A palavra da vítima deve ser corroborada por outros elementos de convicção, como testemunhas (ainda que indiretas), perícias e a extração de conversas de aplicativos de comunicação, seja pela via do print screen, seja pela apresentação de ata notarial, seja pela transcrição da conversa por policial. Essas duas últimas hipóteses parecem conferir ao elemento de convicção maior credibilidade, mas não são capazes de afastar a possibilidade de manipulação das conversas.

A juntada delas, portanto, deve ser valorada em confronto com os demais elementos de convicção angariados nos autos, sendo sempre possível a negativa da pessoa agressora, pugnando-se pela submissão da conversa a perícia.

Grande parte do trabalho da autoridade policial, sem abandonar a necessária imparcialidade na condução das investigações, refere-se à garantia de adequada coleta de elementos de convicção, zelando para que não sejam contaminados e possam ser utilizados no curso de eventual ação penal.

A autoridade policial deve, assim, orientar formalmente a comunicante da violência sobre a necessidade de manter as conversas firmadas para eventual submissão delas a perícia, caso haja impugnação.

Vale salientar que o STJ decidiu recentemente que a divulgação de conversas mantidas pelo aplicativo Whatsapp pode configurar dano indenizável pela quebra da privacidade e do sigilo das comunicações (REsp 1.903.273/PR, 3° Turma, relatora ministra Nancy Andrighi, j. 24/8/2021). A própria corte ressaltou, entretanto, que tal raciocínio não se pode aplicar à hipótese em que a exposição da mensagem tiver o propósito de resguardar um direito próprio do receptor, como fazer prova de ilícitos sofridos.

É sempre complexa a ponderação entre a proteção do direito das mulheres e as garantias procedimentais e materiais a que faz jus a pessoa agressora. Direitos fundamentais são, em essência, relativos, sendo por vezes necessário sopesá-los no caso concreto.

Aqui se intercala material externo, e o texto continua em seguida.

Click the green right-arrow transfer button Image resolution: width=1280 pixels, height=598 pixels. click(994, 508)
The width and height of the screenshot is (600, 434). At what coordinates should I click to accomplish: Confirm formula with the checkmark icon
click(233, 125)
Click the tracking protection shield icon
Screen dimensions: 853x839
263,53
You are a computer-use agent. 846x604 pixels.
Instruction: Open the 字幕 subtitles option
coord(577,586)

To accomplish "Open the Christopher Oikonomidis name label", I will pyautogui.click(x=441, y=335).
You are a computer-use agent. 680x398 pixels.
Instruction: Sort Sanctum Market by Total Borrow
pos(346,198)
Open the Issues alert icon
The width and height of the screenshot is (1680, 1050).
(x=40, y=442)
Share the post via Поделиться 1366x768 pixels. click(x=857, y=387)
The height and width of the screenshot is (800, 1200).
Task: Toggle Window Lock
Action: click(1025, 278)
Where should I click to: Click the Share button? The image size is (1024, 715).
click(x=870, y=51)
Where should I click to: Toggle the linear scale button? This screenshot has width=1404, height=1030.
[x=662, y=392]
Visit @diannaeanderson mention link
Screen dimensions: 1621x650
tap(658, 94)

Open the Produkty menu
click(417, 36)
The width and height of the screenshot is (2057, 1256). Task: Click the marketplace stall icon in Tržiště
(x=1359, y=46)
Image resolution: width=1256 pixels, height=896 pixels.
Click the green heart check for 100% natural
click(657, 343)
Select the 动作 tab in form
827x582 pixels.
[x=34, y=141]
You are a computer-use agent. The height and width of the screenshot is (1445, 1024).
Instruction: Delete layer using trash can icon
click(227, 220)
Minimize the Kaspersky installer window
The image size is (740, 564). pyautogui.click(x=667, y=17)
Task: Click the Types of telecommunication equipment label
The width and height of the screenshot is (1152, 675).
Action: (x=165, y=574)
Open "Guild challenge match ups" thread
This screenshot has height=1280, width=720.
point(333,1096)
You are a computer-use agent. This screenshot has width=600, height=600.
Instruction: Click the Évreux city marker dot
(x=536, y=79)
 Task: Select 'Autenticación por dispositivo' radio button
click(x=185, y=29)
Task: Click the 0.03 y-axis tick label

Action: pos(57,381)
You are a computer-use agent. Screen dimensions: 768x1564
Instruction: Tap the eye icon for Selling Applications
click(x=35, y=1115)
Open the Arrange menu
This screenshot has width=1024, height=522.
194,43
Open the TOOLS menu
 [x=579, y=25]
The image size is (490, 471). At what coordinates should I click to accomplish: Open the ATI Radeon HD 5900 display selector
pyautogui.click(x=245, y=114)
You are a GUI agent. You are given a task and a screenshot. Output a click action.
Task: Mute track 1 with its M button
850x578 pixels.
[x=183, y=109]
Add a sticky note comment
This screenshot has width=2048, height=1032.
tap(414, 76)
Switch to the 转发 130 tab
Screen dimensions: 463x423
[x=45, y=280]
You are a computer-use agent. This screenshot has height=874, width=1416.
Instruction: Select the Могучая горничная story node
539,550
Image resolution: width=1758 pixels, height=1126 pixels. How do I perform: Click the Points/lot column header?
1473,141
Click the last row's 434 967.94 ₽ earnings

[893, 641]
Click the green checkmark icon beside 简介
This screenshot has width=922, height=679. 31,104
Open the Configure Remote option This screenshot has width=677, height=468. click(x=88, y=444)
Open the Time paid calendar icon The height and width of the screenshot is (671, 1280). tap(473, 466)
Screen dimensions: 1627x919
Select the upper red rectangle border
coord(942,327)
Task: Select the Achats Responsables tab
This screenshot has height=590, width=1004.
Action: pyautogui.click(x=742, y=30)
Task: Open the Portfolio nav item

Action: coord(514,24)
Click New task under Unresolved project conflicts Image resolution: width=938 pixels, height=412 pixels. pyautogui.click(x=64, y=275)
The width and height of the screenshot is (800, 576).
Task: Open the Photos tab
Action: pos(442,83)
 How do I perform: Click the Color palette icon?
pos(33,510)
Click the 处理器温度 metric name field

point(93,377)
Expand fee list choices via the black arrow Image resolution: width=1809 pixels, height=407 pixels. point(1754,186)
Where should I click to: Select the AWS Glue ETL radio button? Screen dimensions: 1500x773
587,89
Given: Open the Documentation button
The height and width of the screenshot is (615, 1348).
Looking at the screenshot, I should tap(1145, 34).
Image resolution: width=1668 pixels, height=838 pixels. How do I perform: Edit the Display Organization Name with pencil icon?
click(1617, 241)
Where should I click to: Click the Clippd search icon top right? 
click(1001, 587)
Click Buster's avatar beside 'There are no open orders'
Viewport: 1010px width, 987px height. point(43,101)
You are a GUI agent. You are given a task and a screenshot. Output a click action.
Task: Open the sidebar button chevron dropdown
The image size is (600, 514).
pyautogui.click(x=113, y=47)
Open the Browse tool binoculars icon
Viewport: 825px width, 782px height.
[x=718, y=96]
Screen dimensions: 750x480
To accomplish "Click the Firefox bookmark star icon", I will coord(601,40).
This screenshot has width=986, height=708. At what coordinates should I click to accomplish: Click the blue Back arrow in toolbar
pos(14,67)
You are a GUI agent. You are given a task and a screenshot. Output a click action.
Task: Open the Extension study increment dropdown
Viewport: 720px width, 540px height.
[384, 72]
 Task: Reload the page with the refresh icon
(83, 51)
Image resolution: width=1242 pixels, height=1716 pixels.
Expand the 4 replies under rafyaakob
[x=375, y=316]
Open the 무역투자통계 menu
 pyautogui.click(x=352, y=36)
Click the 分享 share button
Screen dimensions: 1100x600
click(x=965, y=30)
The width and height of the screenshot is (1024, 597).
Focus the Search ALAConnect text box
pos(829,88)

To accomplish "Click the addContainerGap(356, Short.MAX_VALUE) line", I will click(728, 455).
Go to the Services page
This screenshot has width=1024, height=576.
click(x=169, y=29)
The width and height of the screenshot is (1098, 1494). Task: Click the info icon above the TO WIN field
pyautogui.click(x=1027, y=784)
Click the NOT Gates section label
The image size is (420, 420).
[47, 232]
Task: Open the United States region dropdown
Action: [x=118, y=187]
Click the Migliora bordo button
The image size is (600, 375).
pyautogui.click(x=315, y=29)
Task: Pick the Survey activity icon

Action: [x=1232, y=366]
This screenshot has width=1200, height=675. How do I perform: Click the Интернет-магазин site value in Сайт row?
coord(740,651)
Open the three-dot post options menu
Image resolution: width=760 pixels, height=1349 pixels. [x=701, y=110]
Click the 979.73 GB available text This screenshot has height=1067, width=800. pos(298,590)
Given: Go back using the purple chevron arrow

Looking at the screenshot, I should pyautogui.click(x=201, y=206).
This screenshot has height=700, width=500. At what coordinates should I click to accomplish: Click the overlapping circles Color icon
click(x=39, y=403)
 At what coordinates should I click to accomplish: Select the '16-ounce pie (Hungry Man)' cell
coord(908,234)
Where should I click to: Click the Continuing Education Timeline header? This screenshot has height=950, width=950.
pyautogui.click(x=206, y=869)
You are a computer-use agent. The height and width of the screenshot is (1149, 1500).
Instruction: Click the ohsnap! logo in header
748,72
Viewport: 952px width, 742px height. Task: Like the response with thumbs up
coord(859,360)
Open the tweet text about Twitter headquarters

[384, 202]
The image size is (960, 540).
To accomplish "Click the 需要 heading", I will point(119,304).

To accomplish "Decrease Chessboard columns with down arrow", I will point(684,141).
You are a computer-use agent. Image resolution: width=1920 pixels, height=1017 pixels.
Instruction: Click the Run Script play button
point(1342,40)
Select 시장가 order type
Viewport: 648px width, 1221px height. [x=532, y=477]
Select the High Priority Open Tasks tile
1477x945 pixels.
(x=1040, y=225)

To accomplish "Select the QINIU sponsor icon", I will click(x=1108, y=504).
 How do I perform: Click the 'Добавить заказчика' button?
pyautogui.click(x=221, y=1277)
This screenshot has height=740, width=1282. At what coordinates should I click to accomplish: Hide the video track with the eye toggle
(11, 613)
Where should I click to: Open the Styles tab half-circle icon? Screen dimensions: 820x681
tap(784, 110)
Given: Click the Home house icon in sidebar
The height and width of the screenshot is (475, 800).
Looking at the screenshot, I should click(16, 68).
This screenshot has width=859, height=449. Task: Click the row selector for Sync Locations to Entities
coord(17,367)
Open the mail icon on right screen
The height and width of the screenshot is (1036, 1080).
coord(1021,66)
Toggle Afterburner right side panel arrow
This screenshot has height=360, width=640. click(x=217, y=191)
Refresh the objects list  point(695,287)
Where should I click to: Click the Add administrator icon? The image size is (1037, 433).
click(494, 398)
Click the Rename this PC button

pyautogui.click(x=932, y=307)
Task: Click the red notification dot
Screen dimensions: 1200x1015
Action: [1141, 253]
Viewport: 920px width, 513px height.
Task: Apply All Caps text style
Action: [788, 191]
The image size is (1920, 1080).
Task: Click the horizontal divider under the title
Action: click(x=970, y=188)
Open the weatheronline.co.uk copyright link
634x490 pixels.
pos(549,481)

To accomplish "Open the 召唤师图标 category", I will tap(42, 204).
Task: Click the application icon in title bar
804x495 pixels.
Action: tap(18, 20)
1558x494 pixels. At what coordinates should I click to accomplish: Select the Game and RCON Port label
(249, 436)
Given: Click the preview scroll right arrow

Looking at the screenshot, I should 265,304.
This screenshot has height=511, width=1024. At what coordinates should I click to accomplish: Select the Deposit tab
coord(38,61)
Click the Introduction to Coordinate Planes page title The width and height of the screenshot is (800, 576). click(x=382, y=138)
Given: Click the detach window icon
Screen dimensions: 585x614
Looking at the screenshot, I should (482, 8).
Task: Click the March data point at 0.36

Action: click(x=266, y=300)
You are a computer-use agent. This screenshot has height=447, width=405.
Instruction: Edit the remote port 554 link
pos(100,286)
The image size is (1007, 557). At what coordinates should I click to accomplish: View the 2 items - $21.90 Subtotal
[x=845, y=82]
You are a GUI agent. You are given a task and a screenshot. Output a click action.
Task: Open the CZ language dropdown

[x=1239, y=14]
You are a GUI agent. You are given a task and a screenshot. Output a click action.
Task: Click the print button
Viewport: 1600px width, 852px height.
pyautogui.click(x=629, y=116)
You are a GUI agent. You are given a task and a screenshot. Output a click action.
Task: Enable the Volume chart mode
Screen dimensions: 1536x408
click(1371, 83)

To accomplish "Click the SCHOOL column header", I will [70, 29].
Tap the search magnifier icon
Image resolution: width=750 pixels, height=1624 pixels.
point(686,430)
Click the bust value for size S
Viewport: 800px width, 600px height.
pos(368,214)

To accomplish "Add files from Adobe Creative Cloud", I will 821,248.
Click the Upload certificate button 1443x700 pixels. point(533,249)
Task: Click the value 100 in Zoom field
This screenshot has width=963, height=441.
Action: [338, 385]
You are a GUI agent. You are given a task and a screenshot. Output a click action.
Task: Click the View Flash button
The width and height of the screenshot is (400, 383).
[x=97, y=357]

Assim, ideal seria que a utilização dessas impressões de tela fosse devidamente regulamentada a fim de se estabelecer os procedimentos que devam ser adotados para que se preserve a cadeia de custódia. Na falta dessa regulamentação, sugere-se que a prova seja preservada seja por meio de ata notarial em cartório ou até mesmo por sites especializados que prestam serviços de verificação de registro de elementos de provas digitais.

O que não se pode admitir é descartar absolutamente o uso de mensagens de enviadas vias Whatsapp como elementos de convicção em casos de violência contra as mulheres, por não ser medida que atenda à prioridade dada ao tema pela Constituição Federal.